Cependant, les bases de Perl sont plus susceptibles d'être présentes sur une installation Unix choisie arbitrairement que Bash. (Par "les bases de Perl", je veux dire /usr/bin/Perl existe et est une version , peut-être assez ancienne, de Perl 5, et si vous êtes chanceux, l'ensemble des modules fournis avec cette version de l'interprète est également disponible.)

Donc:

Si vous écrivez quelque chose qui doit fonctionner partout qui prétend être Unix (comme un script "configure"), vous devez utiliser #! /bin/sh, et vous ne devez utiliser aucune extension. De nos jours, j'écrirais Shell conforme à POSIX.1-2001 dans cette circonstance, mais je serais prêt à corriger les POSIXismes si quelqu'un demandait de l'aide pour le fer rouillé.

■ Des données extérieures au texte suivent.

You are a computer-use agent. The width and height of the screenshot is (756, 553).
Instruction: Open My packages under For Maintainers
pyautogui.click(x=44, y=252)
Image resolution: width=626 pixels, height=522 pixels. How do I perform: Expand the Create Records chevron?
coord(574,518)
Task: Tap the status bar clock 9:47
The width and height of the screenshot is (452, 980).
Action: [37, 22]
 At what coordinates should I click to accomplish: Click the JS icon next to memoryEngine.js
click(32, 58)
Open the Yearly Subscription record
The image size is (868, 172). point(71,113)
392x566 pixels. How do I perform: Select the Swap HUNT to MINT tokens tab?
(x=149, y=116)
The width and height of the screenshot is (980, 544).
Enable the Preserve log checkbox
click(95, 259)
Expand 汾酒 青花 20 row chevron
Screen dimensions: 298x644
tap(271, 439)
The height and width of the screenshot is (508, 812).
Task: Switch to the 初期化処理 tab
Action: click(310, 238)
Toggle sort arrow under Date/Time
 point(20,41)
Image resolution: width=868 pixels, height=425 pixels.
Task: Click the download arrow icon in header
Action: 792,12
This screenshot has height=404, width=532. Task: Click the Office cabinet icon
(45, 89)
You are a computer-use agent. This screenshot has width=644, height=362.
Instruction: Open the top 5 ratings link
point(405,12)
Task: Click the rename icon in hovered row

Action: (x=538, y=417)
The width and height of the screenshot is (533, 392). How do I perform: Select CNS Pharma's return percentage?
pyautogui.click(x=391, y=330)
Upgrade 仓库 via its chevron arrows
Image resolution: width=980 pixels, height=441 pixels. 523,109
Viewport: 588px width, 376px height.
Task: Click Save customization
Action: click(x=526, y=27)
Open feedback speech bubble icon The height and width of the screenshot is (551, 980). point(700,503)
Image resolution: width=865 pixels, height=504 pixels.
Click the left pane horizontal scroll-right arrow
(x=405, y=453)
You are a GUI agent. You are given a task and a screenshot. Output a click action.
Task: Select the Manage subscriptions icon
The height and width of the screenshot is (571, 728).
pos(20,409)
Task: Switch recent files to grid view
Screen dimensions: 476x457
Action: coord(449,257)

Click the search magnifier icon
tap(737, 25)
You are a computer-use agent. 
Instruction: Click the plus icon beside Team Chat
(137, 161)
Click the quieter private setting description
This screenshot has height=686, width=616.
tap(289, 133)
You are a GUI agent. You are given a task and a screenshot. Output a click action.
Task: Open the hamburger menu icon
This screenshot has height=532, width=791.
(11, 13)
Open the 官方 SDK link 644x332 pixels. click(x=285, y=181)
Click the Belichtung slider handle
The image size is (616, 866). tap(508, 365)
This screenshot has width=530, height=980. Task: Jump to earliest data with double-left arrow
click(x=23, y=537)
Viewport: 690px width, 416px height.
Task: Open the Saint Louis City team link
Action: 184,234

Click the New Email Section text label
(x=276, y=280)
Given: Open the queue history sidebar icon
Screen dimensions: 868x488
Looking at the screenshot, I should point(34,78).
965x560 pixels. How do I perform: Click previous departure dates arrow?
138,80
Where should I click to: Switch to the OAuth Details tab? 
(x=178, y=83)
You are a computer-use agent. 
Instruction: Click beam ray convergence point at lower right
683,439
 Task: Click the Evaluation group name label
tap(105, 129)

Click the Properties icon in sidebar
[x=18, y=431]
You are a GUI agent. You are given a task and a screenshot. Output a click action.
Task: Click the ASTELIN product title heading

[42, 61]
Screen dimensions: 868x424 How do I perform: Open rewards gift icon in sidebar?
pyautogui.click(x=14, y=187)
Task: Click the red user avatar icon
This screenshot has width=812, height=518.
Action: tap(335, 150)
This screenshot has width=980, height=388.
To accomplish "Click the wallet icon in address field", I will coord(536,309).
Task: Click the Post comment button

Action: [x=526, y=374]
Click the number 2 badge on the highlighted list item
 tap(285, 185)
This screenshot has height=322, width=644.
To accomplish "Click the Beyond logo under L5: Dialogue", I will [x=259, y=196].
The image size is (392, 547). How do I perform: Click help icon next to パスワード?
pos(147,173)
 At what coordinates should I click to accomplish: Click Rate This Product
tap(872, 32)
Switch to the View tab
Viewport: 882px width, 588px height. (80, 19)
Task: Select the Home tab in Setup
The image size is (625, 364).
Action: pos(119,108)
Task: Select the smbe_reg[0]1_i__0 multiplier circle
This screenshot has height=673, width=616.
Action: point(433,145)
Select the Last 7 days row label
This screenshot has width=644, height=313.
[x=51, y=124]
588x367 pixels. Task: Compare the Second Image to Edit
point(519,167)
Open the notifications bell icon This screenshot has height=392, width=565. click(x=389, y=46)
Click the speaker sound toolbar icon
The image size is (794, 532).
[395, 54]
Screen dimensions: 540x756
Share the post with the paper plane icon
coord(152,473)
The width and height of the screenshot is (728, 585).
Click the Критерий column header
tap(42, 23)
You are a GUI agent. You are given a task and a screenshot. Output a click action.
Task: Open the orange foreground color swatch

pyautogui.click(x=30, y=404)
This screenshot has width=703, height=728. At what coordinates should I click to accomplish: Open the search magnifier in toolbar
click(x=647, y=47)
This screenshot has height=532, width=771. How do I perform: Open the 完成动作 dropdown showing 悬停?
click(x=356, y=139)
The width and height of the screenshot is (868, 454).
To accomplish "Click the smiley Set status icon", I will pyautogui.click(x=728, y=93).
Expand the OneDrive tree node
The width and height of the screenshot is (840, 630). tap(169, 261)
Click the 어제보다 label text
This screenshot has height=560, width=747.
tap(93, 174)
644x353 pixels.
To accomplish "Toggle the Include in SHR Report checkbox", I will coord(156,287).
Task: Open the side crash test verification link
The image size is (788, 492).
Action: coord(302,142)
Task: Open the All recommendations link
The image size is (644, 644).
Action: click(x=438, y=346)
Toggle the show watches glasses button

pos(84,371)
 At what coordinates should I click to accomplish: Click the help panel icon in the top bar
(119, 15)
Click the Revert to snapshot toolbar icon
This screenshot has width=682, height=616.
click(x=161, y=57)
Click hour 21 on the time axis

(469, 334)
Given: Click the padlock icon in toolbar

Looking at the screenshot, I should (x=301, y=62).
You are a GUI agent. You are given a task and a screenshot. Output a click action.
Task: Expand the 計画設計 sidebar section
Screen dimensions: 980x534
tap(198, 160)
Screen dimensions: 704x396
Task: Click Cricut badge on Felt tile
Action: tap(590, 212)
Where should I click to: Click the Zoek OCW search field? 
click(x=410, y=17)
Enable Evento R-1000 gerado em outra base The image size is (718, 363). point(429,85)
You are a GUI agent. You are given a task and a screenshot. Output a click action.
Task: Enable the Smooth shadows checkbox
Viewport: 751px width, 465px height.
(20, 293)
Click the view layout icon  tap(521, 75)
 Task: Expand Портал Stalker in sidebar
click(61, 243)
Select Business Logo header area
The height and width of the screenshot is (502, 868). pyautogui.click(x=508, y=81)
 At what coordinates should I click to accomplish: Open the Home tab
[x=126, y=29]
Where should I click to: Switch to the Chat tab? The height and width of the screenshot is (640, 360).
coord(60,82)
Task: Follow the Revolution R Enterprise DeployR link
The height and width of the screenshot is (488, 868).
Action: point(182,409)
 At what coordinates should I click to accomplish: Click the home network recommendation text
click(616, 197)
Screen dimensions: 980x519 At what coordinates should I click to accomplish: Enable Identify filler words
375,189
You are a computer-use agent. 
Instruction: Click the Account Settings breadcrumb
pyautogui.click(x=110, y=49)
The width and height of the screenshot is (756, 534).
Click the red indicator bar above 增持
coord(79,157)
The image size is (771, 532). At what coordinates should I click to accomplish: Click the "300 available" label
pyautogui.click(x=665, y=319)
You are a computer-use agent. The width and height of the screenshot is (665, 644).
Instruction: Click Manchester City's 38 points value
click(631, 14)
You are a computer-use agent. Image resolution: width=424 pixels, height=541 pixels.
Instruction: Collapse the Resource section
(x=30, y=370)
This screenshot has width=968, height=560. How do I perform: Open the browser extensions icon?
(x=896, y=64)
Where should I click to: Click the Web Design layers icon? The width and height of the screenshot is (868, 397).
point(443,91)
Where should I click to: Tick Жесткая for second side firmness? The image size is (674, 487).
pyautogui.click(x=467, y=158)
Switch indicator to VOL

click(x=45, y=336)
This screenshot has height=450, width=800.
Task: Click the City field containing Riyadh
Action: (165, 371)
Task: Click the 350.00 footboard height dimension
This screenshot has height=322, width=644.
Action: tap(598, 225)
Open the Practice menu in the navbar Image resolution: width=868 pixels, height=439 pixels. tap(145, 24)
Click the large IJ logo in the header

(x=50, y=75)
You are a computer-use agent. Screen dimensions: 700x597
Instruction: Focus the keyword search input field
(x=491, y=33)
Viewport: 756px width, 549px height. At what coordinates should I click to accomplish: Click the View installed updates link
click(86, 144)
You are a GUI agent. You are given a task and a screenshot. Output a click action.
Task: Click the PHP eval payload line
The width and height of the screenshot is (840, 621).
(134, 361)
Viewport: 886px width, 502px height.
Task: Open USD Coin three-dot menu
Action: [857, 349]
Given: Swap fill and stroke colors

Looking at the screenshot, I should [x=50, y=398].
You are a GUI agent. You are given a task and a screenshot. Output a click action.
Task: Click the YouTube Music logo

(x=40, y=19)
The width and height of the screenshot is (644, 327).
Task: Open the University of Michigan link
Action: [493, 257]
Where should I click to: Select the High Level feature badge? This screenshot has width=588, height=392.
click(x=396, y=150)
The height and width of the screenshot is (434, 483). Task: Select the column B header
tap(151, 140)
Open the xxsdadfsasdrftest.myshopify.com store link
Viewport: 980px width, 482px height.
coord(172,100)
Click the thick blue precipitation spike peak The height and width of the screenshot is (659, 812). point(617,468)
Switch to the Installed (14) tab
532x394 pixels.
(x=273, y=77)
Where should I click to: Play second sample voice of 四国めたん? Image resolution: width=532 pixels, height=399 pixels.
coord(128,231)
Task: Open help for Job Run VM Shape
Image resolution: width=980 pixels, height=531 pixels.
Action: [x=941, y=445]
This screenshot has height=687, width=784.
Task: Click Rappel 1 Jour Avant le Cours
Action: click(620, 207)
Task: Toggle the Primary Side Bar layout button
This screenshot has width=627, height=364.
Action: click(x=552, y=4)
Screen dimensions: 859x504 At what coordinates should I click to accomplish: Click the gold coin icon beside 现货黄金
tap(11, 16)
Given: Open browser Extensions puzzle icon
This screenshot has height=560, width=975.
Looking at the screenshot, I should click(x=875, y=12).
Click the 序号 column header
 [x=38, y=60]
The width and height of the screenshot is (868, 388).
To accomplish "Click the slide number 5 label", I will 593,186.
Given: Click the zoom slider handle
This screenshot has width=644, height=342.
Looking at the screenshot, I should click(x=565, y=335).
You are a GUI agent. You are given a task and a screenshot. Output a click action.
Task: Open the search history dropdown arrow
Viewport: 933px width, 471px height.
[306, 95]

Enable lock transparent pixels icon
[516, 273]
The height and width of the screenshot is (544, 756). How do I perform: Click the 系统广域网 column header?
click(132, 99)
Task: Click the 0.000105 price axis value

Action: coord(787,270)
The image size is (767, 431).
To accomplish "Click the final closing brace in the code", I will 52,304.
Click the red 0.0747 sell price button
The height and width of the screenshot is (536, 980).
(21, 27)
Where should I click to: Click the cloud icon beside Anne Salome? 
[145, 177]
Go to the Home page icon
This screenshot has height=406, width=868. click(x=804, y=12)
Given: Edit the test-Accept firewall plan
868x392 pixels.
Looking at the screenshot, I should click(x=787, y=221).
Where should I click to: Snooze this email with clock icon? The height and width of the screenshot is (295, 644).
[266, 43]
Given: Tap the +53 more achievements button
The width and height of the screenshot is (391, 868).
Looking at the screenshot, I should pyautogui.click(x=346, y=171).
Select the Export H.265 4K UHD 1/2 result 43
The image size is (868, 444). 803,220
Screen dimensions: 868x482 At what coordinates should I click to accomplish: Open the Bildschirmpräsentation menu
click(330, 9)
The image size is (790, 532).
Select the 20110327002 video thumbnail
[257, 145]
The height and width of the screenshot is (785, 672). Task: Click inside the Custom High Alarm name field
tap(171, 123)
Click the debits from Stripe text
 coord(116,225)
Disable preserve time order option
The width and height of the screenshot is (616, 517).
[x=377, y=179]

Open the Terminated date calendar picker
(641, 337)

Mais si vous n'écrivez pas quelque chose qui doit fonctionner partout, alors au moment où vous êtes tenté d'utiliser n'importe quel bashisme, vous devez vous arrêter et réécrire le chose entière dans un meilleur langage de script à la place. Votre futur moi vous remerciera.

(Donc quand est approprié d'utiliser des extensions Bash? Au premier ordre: jamais. Au deuxième ordre: seulement pour étendre l'environnement interactif Bash - par exemple pour fournir fin de tabulation intelligente et invites fantaisistes.)